| Task requirements |
From the listing below, copy only the lines running from the line that contains "Open the BTC Wallet more options menu" to the line that contains "You are a computer-use agent. The image", both included.
━━━ Data for this task ━━━
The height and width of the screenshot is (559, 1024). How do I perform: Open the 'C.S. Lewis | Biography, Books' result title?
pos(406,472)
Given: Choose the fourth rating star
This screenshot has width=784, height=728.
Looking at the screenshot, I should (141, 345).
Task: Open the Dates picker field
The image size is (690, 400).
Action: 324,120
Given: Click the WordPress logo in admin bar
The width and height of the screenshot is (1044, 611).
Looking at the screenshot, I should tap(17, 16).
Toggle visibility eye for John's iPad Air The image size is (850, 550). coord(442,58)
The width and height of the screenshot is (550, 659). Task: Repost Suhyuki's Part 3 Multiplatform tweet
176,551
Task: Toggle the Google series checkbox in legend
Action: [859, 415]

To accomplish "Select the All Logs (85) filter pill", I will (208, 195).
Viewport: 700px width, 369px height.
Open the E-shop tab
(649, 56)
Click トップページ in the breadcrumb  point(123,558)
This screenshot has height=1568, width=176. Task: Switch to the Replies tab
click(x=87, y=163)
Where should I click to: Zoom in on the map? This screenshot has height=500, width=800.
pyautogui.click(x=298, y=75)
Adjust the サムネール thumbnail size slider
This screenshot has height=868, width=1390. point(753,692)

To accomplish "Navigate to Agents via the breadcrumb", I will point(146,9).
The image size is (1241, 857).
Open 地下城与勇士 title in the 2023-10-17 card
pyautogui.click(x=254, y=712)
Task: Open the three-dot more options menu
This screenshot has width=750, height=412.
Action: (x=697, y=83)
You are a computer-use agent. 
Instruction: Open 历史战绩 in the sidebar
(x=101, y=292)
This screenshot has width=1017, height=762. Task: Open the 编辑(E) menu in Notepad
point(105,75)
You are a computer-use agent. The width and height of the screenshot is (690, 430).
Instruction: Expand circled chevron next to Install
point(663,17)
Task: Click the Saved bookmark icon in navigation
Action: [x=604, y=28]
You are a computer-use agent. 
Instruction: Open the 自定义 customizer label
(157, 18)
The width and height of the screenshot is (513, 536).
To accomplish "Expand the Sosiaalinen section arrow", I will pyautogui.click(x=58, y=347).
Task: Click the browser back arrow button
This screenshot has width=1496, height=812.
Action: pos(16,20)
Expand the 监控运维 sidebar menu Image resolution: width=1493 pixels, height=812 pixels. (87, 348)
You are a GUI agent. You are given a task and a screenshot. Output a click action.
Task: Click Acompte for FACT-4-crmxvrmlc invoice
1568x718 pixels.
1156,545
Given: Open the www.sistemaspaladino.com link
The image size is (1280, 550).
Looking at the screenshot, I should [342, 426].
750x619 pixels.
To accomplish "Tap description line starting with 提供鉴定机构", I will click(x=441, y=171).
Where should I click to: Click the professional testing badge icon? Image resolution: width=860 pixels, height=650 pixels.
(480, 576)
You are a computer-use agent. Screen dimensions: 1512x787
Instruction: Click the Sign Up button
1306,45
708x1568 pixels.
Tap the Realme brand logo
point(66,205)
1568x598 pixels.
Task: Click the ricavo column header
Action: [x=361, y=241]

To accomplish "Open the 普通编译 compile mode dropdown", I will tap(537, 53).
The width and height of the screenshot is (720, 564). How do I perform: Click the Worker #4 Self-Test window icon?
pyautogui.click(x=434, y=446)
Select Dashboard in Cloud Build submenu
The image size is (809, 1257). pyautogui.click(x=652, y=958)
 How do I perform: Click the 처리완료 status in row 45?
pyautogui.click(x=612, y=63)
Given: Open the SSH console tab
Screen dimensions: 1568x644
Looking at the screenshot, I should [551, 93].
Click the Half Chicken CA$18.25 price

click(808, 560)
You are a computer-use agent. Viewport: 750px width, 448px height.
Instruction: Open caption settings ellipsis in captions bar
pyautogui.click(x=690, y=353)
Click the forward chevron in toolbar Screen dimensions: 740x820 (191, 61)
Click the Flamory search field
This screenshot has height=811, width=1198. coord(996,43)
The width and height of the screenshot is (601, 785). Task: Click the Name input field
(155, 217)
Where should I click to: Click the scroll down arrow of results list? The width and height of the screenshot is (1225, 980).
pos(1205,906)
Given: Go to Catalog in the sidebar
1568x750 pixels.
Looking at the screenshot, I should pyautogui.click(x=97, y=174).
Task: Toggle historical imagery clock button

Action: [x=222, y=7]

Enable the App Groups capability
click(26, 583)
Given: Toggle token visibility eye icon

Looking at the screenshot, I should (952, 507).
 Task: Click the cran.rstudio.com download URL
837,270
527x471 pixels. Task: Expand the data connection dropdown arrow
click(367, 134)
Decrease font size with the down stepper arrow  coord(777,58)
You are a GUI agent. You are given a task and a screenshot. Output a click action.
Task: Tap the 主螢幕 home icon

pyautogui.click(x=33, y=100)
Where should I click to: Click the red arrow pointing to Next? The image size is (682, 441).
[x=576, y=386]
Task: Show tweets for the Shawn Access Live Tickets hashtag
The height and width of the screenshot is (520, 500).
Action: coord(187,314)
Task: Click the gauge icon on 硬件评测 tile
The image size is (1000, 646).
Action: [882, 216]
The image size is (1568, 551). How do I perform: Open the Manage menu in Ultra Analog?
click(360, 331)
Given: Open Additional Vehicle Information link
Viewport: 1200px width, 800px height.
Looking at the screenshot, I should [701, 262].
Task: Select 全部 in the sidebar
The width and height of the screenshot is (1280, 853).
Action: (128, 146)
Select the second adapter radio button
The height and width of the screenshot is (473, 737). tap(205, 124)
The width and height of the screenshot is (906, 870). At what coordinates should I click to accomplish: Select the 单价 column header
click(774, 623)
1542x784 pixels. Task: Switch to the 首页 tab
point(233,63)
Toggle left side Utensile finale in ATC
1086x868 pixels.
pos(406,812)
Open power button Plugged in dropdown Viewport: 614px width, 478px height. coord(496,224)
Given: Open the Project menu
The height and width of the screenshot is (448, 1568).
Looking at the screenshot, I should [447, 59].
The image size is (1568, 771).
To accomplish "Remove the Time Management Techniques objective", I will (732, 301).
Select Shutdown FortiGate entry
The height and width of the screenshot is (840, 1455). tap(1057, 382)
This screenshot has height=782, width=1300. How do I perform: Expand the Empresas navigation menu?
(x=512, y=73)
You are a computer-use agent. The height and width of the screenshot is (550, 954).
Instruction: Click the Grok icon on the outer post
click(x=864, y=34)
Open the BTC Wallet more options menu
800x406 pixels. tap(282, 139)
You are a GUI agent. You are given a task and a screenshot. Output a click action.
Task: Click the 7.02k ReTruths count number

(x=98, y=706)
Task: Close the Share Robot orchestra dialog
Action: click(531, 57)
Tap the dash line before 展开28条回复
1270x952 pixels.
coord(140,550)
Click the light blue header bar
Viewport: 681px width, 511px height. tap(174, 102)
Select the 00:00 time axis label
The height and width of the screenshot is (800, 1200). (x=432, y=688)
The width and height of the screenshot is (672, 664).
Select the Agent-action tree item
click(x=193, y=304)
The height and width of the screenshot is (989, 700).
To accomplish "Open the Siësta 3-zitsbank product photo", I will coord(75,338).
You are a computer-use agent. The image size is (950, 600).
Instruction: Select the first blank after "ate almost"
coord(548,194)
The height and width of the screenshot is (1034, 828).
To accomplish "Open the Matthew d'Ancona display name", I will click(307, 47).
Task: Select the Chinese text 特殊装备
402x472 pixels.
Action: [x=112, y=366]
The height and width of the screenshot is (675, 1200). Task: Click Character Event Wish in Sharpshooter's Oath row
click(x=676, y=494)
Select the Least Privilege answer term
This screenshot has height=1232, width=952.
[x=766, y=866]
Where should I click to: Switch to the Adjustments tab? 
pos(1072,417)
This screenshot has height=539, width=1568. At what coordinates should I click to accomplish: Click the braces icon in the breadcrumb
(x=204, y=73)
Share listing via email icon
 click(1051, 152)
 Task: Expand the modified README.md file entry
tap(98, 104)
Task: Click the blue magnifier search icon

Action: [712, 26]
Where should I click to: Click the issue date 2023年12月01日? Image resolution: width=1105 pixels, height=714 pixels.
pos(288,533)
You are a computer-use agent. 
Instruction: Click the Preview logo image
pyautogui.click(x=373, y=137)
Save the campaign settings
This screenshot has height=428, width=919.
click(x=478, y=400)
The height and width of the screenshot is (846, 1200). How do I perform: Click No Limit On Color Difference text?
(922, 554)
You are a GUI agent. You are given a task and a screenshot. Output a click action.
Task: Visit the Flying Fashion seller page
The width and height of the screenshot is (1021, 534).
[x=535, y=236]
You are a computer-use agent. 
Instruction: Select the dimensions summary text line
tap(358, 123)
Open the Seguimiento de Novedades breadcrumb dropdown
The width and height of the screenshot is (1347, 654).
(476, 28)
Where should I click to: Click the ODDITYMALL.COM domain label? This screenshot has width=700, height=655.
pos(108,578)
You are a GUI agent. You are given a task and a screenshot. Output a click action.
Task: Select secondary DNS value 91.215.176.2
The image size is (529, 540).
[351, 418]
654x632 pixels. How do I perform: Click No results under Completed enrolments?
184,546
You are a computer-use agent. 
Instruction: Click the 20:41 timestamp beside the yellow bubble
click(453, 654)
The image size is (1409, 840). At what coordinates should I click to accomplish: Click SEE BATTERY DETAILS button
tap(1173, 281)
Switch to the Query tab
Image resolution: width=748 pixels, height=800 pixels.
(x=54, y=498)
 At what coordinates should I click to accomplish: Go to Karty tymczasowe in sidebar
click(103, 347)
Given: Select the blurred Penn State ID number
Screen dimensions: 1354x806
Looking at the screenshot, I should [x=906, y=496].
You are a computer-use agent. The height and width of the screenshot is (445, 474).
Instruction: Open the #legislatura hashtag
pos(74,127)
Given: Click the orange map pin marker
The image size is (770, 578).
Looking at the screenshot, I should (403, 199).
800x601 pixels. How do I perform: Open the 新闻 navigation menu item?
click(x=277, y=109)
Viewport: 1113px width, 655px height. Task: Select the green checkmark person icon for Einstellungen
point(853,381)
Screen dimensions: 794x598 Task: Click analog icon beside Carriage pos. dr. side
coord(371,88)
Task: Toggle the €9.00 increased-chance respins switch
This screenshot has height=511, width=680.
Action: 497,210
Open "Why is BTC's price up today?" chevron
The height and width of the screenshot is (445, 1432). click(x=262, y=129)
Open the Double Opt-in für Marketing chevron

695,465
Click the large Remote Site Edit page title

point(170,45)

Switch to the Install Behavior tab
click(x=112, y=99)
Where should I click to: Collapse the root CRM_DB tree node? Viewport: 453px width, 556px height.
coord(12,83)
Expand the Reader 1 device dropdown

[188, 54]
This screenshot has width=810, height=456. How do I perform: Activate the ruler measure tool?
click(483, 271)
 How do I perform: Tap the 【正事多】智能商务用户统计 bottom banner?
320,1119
━━━
| Solution below |
Open the BTC Wallet more options menu
800x406 pixels. tap(282, 139)
You are a GUI agent. You are given a task and a screenshot. Output a click action.
Task: Click the 7.02k ReTruths count number

(x=98, y=706)
Task: Close the Share Robot orchestra dialog
Action: click(531, 57)
Tap the dash line before 展开28条回复
1270x952 pixels.
coord(140,550)
Click the light blue header bar
Viewport: 681px width, 511px height. tap(174, 102)
Select the 00:00 time axis label
The height and width of the screenshot is (800, 1200). (x=432, y=688)
The width and height of the screenshot is (672, 664).
Select the Agent-action tree item
click(x=193, y=304)
The height and width of the screenshot is (989, 700).
To accomplish "Open the Siësta 3-zitsbank product photo", I will coord(75,338).
You are a computer-use agent. The image size is (950, 600).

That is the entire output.